Media Zero Waste
“We don’t need a handful of people doing Zero Waste perfectly. We need millions of people doing it imperfectly.” –Anne-Marie Bonneau, Zero Waste Chef
The Zero Waste Hierarchy
The zero-waste hierarchy is an important framework, advising consumers and policymakers as to the most efficient use of our resources and how we reduce the environmental, economic, and social damage waste causes. It is useful because it is flexible in nature—a collection of guiding principles that can and should be applied wherever possible, with the bonus of being progressive enough to adapt to change. It is a tool for assessing our practices and habits, working through each stage of the hierarchy and managing products and materials to ensure they are always fall under “best use”.
- Rethink and redesign products and materials to encourage more circular production and consumption, so that at the end of their life cycle they do not go to waste, but instead can be recycled or composted.

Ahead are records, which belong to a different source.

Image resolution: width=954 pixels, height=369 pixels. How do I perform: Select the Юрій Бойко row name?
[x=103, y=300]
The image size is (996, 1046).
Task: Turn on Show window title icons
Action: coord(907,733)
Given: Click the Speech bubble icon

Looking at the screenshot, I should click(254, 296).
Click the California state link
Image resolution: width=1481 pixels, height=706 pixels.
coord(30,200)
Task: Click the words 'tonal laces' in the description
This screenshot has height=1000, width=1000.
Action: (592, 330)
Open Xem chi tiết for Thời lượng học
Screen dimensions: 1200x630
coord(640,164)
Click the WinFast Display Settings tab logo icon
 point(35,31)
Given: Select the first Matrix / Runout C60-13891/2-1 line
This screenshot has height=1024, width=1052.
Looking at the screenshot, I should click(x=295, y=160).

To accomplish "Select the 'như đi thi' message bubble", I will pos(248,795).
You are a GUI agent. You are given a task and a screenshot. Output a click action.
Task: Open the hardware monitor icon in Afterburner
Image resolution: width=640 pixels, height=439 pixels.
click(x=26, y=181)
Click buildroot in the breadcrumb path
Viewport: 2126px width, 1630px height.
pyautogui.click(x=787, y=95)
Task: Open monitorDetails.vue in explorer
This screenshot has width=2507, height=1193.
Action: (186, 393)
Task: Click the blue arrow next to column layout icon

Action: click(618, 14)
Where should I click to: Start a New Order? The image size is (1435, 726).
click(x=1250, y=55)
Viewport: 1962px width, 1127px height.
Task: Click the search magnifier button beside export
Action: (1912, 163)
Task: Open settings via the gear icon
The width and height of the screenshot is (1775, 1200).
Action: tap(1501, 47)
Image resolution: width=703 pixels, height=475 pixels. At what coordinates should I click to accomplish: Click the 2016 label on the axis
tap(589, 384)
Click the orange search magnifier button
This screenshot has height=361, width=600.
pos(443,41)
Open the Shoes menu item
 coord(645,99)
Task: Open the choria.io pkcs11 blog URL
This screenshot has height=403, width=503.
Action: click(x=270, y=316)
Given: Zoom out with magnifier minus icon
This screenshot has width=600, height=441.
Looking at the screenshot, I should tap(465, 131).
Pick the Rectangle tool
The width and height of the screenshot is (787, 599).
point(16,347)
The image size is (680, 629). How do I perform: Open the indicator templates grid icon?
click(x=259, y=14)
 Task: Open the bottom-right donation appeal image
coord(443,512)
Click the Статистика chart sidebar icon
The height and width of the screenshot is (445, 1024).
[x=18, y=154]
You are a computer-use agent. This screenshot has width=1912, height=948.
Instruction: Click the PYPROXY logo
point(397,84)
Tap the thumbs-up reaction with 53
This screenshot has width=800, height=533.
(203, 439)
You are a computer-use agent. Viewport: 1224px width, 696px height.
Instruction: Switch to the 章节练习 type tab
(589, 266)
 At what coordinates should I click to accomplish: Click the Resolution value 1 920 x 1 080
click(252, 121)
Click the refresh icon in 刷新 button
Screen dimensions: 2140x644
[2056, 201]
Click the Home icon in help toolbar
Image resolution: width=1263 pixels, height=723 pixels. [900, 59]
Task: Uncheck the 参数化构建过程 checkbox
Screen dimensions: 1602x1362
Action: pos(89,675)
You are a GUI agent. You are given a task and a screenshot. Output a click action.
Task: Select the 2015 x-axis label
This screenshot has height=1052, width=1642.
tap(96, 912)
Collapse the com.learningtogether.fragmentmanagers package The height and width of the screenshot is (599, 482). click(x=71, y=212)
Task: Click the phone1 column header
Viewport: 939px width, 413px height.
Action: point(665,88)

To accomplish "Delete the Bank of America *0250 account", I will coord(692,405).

- Use less, buy products with less packaging, avoid disposables and nonrecyclables
- Reuse, maintain, repair and retain the value of your possessions wherever possible. When you are done with them, send them to the Media Free Store or to Green Drop instead of to the trash bin. Swap, trade, exchange through social media sites as Facebook and Next Door. Learn how to fix things or take them to a repair shop. Get out the sewing machine!
- Media has one of the highest recycling rates around. Keep going Media Recyclers! Questions? Go to: https://www.mediaborough.com/publicworks/recycling-and-waste
- When the pandemic ends Media Borough will resume its twice-a-year E-Waste and Paper shredding events
- Stay tuned for information on our upcoming “Curbside Compost” program rollout—collecting yard and food waste from Media residents on a weekly basis starting later this year.
- For the waste remaining after recycling and composting, mechanically pull out additional recyclables (such as e-waste, used clothing and fabric)
- The small portion that remains goes to the landfill. It should be stabilized with aerobic composting (or, to be more thorough, anaerobic digestion followed by aerobic composting to dry it out), when possible. This helps remove all methane generating potential from the waste and avoids having gassy and stinky landfills.
- Avoid waste treatment that does not allow for material recovery and/or leads to air or water pollution.